Myosotis: An ecosystem focused on the missing people problem in Brazil
Currently, this research are divided in three experimental projects:
- Online database aggregation system: The first prototype is available at www.projeto-myosotis.com.br
- Open Linked data
- Image classification
Online database aggregation system
According to estimates from the Federal Government, 200,000 people disappear from their homes every year in Brazil. Aiming to create an unified register of missing people data and reported cases, and to promote information sharing among network members, we developed Myosotis.
This information system performs analysis inside an unified database about Brazilian missing people. Data is collected autonomously from different sources and our first empirical results show that Myosotis system outperforms all existent solutions in the country, including the official database from Brazilian government, by up to 122% when considering the number of distinct registers.

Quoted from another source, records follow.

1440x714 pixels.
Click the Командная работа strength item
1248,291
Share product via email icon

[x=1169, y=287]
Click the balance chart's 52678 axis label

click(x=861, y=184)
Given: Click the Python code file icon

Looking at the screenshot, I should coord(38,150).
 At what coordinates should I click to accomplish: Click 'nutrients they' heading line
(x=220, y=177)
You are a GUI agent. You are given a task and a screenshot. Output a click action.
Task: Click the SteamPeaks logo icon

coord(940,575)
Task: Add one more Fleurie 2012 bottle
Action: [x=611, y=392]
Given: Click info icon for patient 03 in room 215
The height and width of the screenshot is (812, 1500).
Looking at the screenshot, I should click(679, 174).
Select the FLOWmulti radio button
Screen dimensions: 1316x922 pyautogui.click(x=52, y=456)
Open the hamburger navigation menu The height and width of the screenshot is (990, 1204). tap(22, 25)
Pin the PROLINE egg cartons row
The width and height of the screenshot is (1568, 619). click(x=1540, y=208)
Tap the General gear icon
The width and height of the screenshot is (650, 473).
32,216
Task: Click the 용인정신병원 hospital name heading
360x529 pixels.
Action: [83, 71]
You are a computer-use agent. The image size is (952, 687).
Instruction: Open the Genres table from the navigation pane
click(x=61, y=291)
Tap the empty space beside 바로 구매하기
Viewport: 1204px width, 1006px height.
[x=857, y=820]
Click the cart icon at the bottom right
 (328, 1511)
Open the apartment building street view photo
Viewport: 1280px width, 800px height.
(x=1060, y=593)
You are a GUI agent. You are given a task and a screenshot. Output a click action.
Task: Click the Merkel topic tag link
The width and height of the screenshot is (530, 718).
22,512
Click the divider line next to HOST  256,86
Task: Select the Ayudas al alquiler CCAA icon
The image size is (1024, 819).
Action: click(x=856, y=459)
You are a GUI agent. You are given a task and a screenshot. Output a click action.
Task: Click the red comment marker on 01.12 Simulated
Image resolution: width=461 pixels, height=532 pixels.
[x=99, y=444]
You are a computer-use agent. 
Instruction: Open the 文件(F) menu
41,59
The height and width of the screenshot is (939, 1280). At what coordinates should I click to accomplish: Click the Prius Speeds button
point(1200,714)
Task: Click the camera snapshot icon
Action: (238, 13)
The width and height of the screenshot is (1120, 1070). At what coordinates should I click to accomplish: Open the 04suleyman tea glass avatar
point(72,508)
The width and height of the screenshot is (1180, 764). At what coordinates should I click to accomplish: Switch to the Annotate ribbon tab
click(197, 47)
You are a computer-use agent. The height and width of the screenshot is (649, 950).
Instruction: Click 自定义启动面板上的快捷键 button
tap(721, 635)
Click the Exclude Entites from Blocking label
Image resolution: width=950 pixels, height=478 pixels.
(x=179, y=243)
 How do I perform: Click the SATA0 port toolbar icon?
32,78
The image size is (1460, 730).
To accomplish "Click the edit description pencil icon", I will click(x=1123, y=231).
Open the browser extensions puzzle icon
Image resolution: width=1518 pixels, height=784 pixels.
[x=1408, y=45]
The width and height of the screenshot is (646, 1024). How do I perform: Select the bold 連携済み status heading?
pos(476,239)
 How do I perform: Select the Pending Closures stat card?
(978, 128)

Also, our pattern analysis module is capable of giving insights about what people's characteristics make them more statistically susceptible to disappear. All this consolidated information and the aggregated database as well are publicly available through a friendly open-source web application and a public API.
We published a paper "Myosotis: An Information System Applied to Missing People Problem
" describing how we developed this system, first in the country, and the main challenges that this system still needs to overcome.
Open Linked Data
We are linking the unified missing people database to available information across several sources in the internet. Modeling registers as a big graph with its own ontologies.
We are using machine learning techniques to classify and collect images from missing people database, automating searches inside this public dataset.
TransReport: Crowdsourcing for improving the quality of bus services
We developed an app and an API that receive, in real-time, complaints about the internal conditions and general issues regarding the public transportation.
A real study-case showed that TransReport was able to easily connect people complaints to the transport regulatory agencies in Rio de Janeiro. Besides, we got reliable quantitative results about the problems.
Our project won a big data challenge in UFRJ and we presented the paper "TransReport: Collaborative Supervision of the Public Transportation
" at ACM Symposium of Applied Computing.